I'm a Google fan. I have publicly stated they they have the best business model on the planet and only Facebook may ultimately be able to rival them. That being said, Google, in many ways, looks a lot like Microsoft used to look. In 1991 Gates told Microsoft employees that software patents basically worked against small companies and favored large companies who could "take as much of our profits as they want."

Today, Microsoft makes at least $5 from most Android smartphones thanks to patent licenses. Google makes $0. But Google makes a lot more than $5 from every phone from their search and ads. In fact, Google testified recently at an anti-trust hearing that they make money from iPhones than they do from Android devices because of search and ads.

Oracle is a bit different. They paid $7.4B to purchase Sun and their crown jewel of Java. Everyone else has had to pay to license Java, but Google, it appears, chose not to pay. The entire industry was paying Sun only about $100M/year in 2007. The costs weren't prohibitive - unless you were using a free model. Google could still have chosen to pay the license fee - or make it so that Android didn't have all the Java features that required a license. It is hard to blame Oracle for paying a lot of money to acquire a technology that everyone was licensing and then expect them to give Google the same software for free.

The issue of software patents is a contentious one, especially for Google as it was for Microsoft. Google is losing virtually every patent/trademark lawsuit they are involved in. Google has gotten smart and made the offer for Motorola Mobility in order to get a patent portfolio to defend against Apple and Nokia/Microsoft. They bid on the Nortel patent portfolio and turned down joining the Microsoft/Apple/etc consortium. They also purchased a $1B IBM patent group. All of that is relatively recent as Google has "grown up" as a company. And Google is starting to patent their own ideas, presumably to protect their hard-earned R&D from others profiting from their innovation.
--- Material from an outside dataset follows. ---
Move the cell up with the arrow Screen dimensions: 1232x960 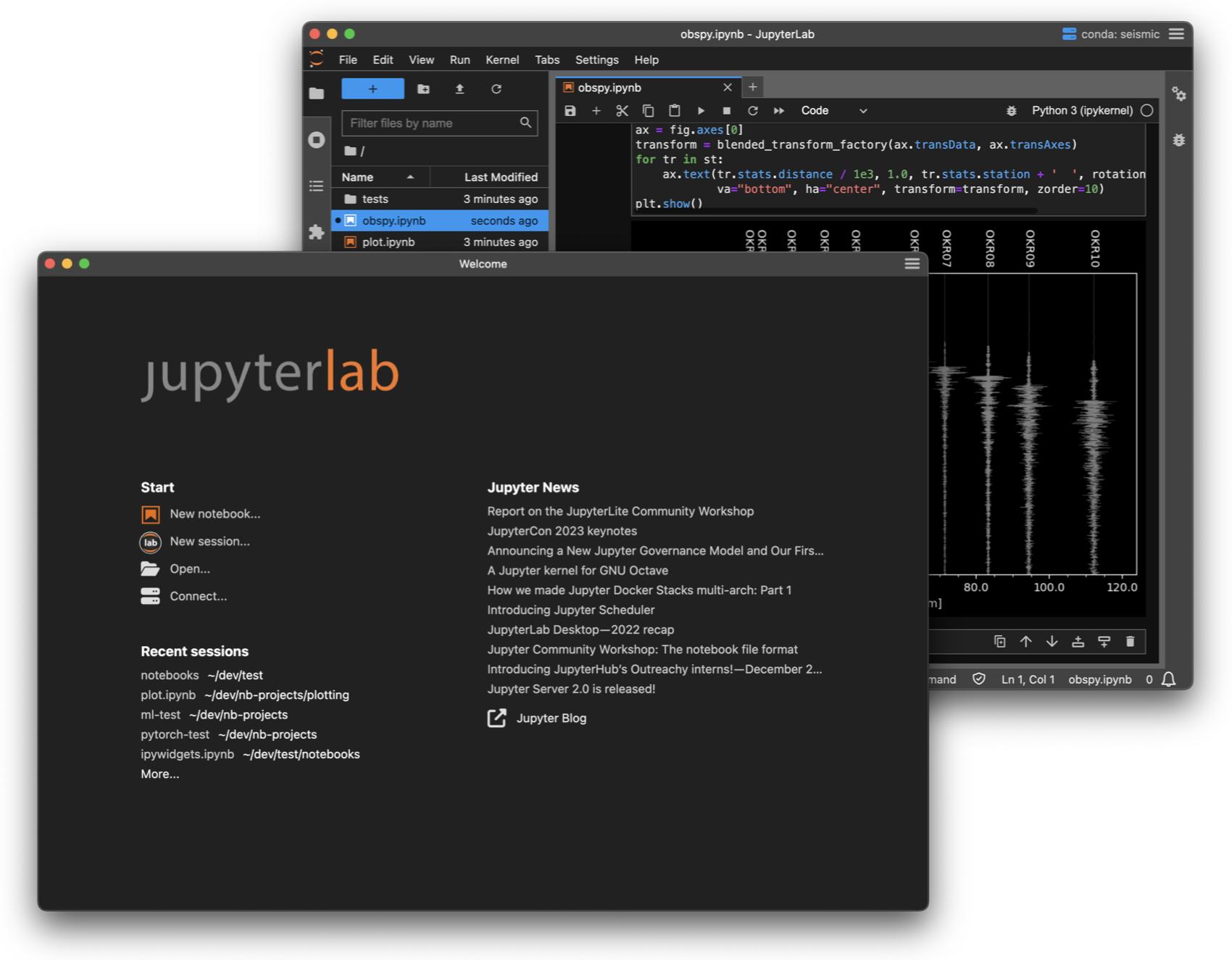[x=1026, y=641]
The reason for patents is to encourage innovation. I've spent a lot of time in the ECM industry helping to bust patents. But real innovation takes R&D and that is almost always funded based on the prospect of being able to enjoy a competitive advantage. If the only advantage is low cost labor or materials to produce a new product, the pace of innovation slows considerably. Patent reform is a hot topic across the world, but unless everything goes open source, licenses for patents are likely to remain common as companies look to use the "best idea" instead of merely one that works.